Submergé.e.s par le coronavirus : l’INA publie une étude sur la médiatisation du virus

Avant même l’arrivée de la crise sur le territoire, le coronavirus envahissait déjà nos canaux médiatiques et de communication. Du Parisien à BFM, en passant par RTL ou Messenger, notre quotidien est rythmé, depuis la mi-janvier, d’annonces concernant la pandémie inédite qui secoue la planète.

Entre le 1er décembre 2019 et le 19 mars 2020, plus de 8000 heures de programmes, diffusées sur les chaînes d’info en continu, ont été consacrées au coronavirus. Les autres chaînes de la TNT ne sont pas en reste puisqu’on dénombre 400 heures de programmes consacrées au sujet pour les journaux télévisés historiques.

C’est l’Institut national de l’audiovisuel qui a publié cette étude, jeudi dernier, dans La revue des médias. Des chiffres vertigineux, qui illustrent une médiatisation du virus poussée à l’extrême.

Le résultat de l’étude est édifiant. Entre le 16 et le 22 mars seulement, près de trois quarts du temps d’antenne des chaînes d’infos était directement lié à la pandémie. Ce qui équivaut à une moyenne de 13 heures par jour, et par chaîne.

Un retour en force des audiences

Les médias, faisant pourtant face à un manque de confiance et de considération de la part des citoyens, se retrouvent sur le devant de la scène dans la gestion de cette crise sanitaire. Alors que la télévision aurait du faire face à une mort annoncée depuis quelques années, les audiences auraient plutôt tendance à prouver le contraire. Plus de 15 millions de téléspectateurs sont dénombrés, quotidiennement, toutes chaînes confondues. Les chaînes consacrées à l’info enregistrent également de très fortes audiences, dépassant parfois les chaînes historiques comme France 2, M6 ou TF1.

Une autre étude vient confirmer celle réalisée par l’institut national. Tagaday, plateforme de veille médiatique, a également publié une étude via Le Journal du Dimanche, le 22 mars dernier. Ces derniers auraient comptabilisé environ 19 000 articles chaque jour, consacré au coronavirus.
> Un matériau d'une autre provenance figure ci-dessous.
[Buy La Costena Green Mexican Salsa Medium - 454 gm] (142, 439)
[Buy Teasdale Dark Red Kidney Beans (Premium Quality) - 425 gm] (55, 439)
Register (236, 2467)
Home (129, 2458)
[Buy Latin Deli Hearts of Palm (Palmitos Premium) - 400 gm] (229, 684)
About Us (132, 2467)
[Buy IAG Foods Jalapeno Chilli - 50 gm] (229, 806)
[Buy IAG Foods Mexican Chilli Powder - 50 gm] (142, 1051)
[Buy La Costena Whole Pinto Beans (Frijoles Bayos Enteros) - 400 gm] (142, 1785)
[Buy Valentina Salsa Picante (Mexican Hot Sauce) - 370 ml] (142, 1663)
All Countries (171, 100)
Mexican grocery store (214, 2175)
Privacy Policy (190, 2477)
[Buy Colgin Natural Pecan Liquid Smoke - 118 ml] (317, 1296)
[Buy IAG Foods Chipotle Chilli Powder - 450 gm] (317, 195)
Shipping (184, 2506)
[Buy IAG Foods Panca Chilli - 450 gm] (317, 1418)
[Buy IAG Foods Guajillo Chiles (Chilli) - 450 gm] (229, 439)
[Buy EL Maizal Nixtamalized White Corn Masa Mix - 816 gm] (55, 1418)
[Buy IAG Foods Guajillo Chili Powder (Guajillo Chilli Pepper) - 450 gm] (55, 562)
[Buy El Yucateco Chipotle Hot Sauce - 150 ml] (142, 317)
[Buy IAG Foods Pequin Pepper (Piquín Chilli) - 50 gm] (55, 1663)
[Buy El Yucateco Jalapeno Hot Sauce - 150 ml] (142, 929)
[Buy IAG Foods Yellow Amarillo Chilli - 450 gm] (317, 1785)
Le journaliste Cyril Petit, en charge de relayer l’étude, a expliqué que ce chiffre était calculé grâce à la récurrence du mot « coronavirus » dans les articles.

Plus de 4 millions d’occurrence pour « coronavirus »

Une rapide recherche grâce au portail Europresse nous permet de nous faire une idée. En consultant le nombre d’occurrences du terme « coronavirus » dans les médias et titres francophones, le moteur de recherche -loin d’être complet ou complètement optimal- fait état de plus de 4 millions de papiers. Le pic médiatique, lui, est établit au 19 mars 2020. 3 jours après l’annonce de confinement du président français.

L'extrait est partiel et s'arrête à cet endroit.